Video wird geladen...
Video konnte nicht geladen werden
Anthropic CPO, Mike Krieger: Dario Amodei predicted the coding benchmark (SWE-bench) would reach 90% by the end of the year I’ve started taking AI timelines more seriously after seeing the progress. "mid-2025 now feels much closer than 2027"
46,067 Aufrufe • vor 1 Jahr •via X (Twitter)
9 Kommentare

It will only reach that for people that don’t write threatening software. Currently my Claude code might as well be my grandmother it’s soooo bad. @anthropic write into the var directory their caches on Mac and Linux - horrible practice

🤖 What to Expect in Cybersecurity in 2025: From AI-driven threats to Zero Trust adoption, the landscape is evolving fast. Are you ready? Stay prepared with CYBERSECURITY DICTIONARY For Everyone, on Amazon: 🛒

bigger the watermark ser

interesting

My hunch is, even after the frontier models totally saturate those tests (solid 100% across the board) they will still suck in many important fields.
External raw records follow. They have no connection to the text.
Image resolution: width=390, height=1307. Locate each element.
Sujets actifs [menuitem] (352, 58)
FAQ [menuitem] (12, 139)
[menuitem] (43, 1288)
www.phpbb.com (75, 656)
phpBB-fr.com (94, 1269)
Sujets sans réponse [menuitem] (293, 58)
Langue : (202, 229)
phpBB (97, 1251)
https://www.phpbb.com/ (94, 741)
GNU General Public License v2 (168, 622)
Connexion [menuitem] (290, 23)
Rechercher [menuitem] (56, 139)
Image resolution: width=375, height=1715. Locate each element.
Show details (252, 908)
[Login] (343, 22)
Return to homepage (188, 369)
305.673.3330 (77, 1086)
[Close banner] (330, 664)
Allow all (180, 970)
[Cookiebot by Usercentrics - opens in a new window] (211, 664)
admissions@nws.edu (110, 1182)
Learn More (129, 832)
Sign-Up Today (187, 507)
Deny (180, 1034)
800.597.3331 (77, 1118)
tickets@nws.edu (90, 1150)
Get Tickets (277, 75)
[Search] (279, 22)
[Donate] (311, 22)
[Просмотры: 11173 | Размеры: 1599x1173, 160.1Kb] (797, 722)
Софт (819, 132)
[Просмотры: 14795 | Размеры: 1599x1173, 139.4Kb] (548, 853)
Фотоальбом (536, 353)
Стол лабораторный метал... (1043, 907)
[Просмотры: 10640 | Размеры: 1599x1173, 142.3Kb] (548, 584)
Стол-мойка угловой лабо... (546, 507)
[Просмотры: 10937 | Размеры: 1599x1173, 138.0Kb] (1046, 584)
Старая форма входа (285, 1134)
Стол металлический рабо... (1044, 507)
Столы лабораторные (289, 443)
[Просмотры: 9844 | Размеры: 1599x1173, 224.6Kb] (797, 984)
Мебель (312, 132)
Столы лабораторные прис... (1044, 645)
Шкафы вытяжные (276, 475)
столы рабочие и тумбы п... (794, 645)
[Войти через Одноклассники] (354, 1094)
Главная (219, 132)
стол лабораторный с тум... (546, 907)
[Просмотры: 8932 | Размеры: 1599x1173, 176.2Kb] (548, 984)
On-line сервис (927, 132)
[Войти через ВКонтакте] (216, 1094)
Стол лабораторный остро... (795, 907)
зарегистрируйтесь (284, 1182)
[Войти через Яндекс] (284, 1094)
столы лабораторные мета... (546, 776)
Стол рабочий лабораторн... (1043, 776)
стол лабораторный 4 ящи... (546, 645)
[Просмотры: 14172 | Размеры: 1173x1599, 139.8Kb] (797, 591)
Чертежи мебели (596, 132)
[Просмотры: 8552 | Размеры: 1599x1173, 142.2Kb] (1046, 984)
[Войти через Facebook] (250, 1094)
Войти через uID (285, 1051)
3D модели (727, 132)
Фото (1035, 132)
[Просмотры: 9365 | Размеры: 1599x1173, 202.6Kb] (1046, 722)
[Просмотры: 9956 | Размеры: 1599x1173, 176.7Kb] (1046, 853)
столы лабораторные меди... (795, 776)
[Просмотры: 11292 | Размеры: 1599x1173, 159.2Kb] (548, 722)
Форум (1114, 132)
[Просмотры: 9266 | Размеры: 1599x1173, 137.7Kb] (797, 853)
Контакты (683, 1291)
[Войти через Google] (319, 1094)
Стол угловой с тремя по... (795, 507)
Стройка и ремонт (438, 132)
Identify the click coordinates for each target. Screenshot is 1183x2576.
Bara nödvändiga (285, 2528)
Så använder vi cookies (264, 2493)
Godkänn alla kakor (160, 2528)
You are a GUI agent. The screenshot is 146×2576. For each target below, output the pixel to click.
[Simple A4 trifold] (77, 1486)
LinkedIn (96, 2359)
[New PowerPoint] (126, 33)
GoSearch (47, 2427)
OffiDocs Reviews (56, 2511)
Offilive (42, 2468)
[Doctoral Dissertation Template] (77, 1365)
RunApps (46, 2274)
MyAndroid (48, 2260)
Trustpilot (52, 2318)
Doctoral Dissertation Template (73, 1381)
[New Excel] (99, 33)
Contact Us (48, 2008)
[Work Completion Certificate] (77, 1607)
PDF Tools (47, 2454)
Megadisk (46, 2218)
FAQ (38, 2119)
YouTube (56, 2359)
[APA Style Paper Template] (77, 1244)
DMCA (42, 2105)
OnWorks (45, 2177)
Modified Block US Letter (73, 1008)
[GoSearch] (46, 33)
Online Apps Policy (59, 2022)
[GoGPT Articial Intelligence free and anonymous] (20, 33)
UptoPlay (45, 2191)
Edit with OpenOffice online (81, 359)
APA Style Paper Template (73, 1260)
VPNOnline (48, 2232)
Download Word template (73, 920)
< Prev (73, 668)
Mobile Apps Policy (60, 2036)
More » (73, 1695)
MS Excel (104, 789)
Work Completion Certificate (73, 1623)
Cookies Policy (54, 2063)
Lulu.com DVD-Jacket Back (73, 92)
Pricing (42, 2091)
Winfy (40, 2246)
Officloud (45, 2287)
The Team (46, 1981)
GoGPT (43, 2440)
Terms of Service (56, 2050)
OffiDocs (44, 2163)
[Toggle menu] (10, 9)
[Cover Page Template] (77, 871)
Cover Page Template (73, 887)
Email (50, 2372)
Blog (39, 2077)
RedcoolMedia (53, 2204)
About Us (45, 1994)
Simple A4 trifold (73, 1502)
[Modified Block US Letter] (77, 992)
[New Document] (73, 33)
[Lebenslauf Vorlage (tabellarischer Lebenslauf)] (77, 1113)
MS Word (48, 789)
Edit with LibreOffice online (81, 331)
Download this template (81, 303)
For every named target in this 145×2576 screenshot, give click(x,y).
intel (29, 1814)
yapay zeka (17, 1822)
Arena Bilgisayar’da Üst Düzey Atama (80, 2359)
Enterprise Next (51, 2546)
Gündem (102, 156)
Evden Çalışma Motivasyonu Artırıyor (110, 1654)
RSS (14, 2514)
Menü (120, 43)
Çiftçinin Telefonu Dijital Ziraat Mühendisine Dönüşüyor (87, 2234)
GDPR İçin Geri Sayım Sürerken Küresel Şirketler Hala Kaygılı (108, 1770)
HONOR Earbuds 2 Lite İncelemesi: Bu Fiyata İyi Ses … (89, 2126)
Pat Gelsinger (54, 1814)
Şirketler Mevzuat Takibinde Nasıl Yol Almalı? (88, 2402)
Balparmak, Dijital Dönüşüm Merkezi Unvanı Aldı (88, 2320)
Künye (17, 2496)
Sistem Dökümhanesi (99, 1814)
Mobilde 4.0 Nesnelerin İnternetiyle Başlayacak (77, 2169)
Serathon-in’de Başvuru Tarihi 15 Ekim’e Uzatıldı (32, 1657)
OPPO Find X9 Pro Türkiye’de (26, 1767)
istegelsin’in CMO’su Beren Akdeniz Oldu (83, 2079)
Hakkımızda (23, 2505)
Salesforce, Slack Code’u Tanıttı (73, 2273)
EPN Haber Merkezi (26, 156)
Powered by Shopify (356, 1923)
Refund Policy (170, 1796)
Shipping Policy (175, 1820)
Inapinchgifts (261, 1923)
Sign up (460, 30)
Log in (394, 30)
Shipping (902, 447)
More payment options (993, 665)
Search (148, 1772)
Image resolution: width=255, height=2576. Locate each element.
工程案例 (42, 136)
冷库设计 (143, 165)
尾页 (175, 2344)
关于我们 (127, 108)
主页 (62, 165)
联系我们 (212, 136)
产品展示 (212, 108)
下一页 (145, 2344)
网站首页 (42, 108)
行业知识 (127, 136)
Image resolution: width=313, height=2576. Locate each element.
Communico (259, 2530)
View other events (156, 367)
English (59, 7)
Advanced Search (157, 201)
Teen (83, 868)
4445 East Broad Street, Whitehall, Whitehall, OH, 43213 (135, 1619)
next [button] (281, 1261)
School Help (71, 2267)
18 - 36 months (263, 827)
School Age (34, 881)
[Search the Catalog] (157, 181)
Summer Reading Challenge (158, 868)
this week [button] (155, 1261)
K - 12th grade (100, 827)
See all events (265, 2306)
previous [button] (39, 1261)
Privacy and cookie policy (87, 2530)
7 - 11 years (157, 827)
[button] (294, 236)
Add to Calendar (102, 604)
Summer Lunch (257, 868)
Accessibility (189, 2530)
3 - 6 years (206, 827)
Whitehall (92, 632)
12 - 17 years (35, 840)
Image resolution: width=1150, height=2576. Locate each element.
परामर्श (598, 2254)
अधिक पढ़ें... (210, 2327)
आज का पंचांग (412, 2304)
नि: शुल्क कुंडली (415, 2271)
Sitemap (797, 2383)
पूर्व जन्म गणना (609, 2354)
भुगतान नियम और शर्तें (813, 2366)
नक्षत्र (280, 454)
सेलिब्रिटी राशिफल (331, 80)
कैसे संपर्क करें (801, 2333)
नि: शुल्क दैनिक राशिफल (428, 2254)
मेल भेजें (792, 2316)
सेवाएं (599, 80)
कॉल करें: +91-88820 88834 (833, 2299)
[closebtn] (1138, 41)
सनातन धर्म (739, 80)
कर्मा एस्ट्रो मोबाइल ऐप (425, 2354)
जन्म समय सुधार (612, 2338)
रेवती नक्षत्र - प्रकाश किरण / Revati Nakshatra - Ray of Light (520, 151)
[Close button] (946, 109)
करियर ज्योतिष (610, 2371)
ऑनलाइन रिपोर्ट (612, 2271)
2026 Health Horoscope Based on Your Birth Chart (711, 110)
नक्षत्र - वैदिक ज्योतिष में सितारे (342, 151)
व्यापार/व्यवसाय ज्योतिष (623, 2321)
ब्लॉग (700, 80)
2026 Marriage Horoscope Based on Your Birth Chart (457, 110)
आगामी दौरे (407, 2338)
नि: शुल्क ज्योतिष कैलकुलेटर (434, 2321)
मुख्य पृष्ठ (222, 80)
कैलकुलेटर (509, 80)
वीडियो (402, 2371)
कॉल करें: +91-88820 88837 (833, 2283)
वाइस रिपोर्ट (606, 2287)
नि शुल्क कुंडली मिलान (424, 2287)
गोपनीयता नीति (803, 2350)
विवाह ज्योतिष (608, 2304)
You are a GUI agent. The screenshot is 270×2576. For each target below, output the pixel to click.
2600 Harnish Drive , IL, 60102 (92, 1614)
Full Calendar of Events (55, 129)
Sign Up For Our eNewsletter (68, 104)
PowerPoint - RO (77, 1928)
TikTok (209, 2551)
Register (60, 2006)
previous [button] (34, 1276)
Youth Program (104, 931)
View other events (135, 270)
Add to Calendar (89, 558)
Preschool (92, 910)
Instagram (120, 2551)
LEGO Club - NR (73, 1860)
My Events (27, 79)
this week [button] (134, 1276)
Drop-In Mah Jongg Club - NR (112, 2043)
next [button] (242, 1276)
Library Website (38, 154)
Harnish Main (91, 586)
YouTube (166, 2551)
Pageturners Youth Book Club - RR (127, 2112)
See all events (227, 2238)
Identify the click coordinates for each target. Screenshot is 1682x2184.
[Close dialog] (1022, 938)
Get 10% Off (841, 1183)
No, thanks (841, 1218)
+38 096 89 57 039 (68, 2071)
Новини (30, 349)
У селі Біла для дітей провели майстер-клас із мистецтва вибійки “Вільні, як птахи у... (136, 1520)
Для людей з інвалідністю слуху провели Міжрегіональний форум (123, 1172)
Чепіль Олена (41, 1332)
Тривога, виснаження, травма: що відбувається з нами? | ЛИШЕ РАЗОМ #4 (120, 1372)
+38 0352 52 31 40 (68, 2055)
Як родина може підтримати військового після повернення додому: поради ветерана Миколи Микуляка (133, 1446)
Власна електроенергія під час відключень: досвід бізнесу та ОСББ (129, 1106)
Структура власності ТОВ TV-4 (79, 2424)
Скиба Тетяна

The should be research level problems, if they can crack decades old unsolved science problems then they would be in another level

50t tokens of premium data 50t tokens of deduplicated premium synthetic data will push beyond this then interactive fine tuning & optimizations its already possible to hit that mark & go further

We have a *tendency* to *notice* when we have actively been involved. Knowledge,plans slipping out of our control seems *exciting* *Smiling fun* (AI roller coaster wasn’t designed funny… designed to fix the rides… and in doing so… change, riders management owners all of it

AI progress is faster than lightning! By achieving the 90% benchmark sooner, it’s igniting thrilling possibilities for fintech’s future. Can’t wait to see its impact!

Why do American corporates always look like AI avatars?